Bosong Zhang

Forcing and Feedback • Radiative Feedbacks

Geophysical Research Letters (2023)

The Dependence of Climate Sensitivity on the Meridional Distribution of Radiative Forcing

Coupled experiments show that climate sensitivity depends strongly on forcing latitude because regional forcing patterns reorganize clouds, inversion strength, and ocean heat uptake.

DOI: 10.1029/2023GL105492 Meridional Forcing Patterns Pattern-Dependent Sensitivity Coupled Model Diagnostics
Figure 1 from Zhang et al. 2023 showing meridional forcing experiments and surface temperature response
Figure 1 from the paper: surface temperature responses across imposed meridional forcing bands.
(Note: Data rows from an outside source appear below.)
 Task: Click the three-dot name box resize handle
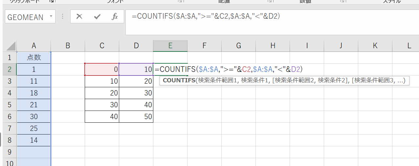tap(63, 17)
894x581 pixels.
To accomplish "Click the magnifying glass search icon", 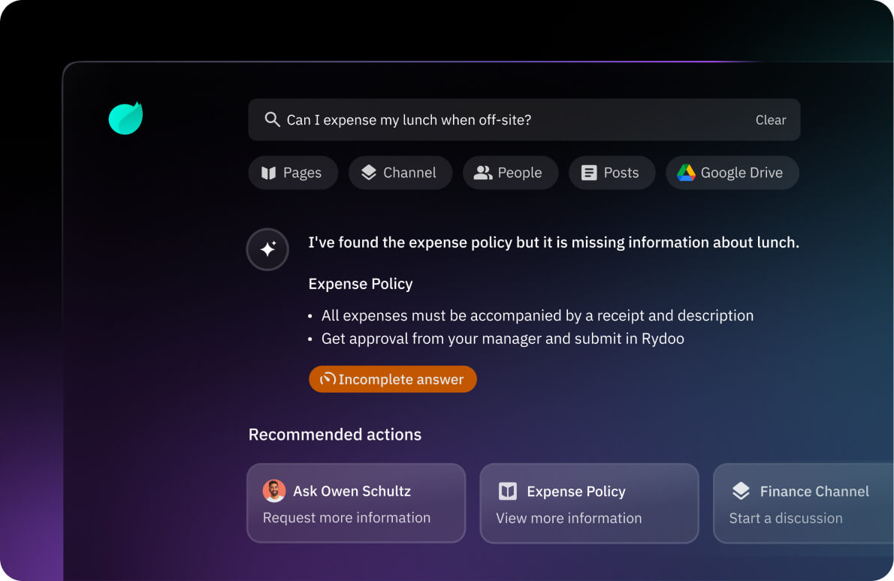I will pos(272,120).
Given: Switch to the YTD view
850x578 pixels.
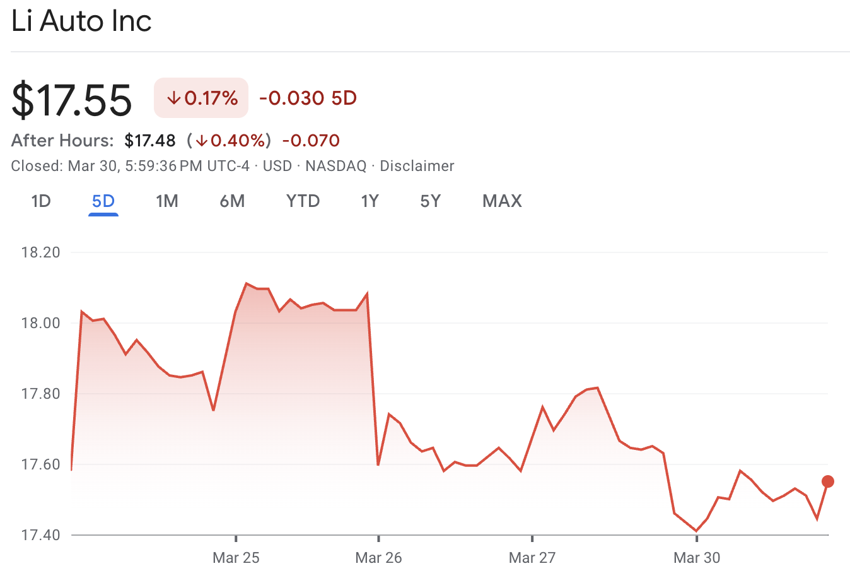Looking at the screenshot, I should tap(303, 201).

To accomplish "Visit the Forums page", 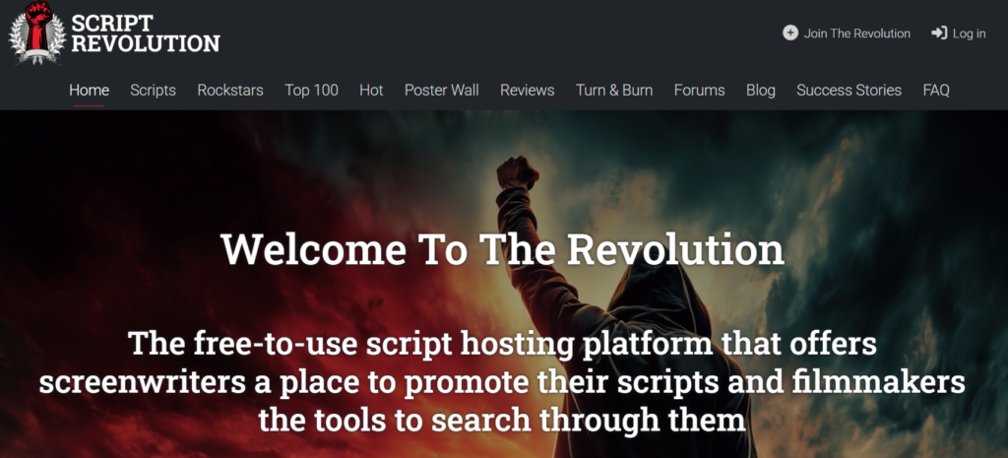I will pos(699,90).
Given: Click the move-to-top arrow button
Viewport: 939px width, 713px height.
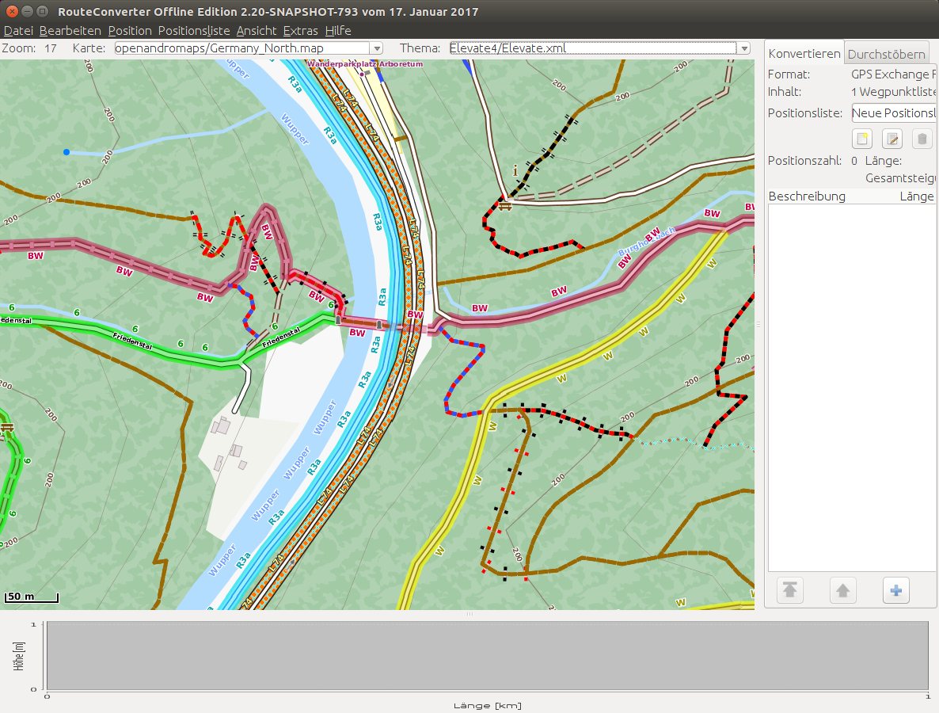Looking at the screenshot, I should (x=790, y=590).
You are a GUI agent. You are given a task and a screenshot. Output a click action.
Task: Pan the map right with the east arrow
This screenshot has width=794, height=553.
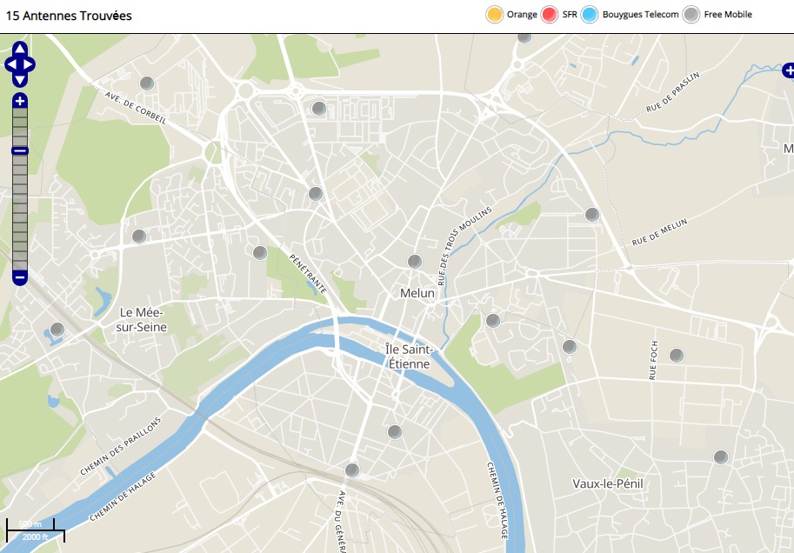pos(30,64)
Latitude-Sensitive Response

Climate sensitivity depends strongly on where radiative forcing is imposed.

Feedback Structure Shift

Regional forcing patterns produce distinct global feedback and temperature responses.

Process-Level Constraint

Meridional forcing experiments clarify pathways behind sensitivity spread.

Paper Citation

Zhang, B., M. Zhao, H. He, B. J. Soden, Z. Tan, B. Xiang, and C. Wang, 2023: The Dependence of Climate Sensitivity on the Meridional Distribution of Radiative Forcing. Geophysical Research Letters, 50, e2023GL105492. https://doi.org/10.1029/2023GL105492

Scientific Logic

  • Question: How does effective climate sensitivity depend on where radiative forcing is applied meridionally?
  • Method: Coupled model sensitivity experiments with imposed forcing patterns over the tropics, Southern Ocean, midlatitudes, and globally.
  • Mechanism: Forcing location changes cloud and lapse-rate feedback structure and ocean heat uptake, especially via inversion and low-cloud responses.
  • Main Findings: Sensitivity differs strongly by forcing latitude; Southern Ocean forcing yields substantially larger global temperature response than tropical forcing.

Scientific Question

How does the meridional location of radiative forcing alter global temperature response and inferred climate sensitivity in a coupled atmosphere-ocean model?

Experimental Design

  • Regionally targeted positive and negative solar-forcing perturbations.
  • Comparison of equilibrium-like temperature and feedback responses across forcing bands.
  • Diagnostics of pattern-dependent feedback contributions to global sensitivity.

Key Findings

  • Southern Ocean forcing produces much larger global warming response than tropical forcing for comparable imposed perturbations.
  • Low-cloud and inversion-mediated feedbacks are strongly pattern dependent and drive much of the efficacy contrast.
  • Meridional forcing structure is a first-order control on inferred global sensitivity.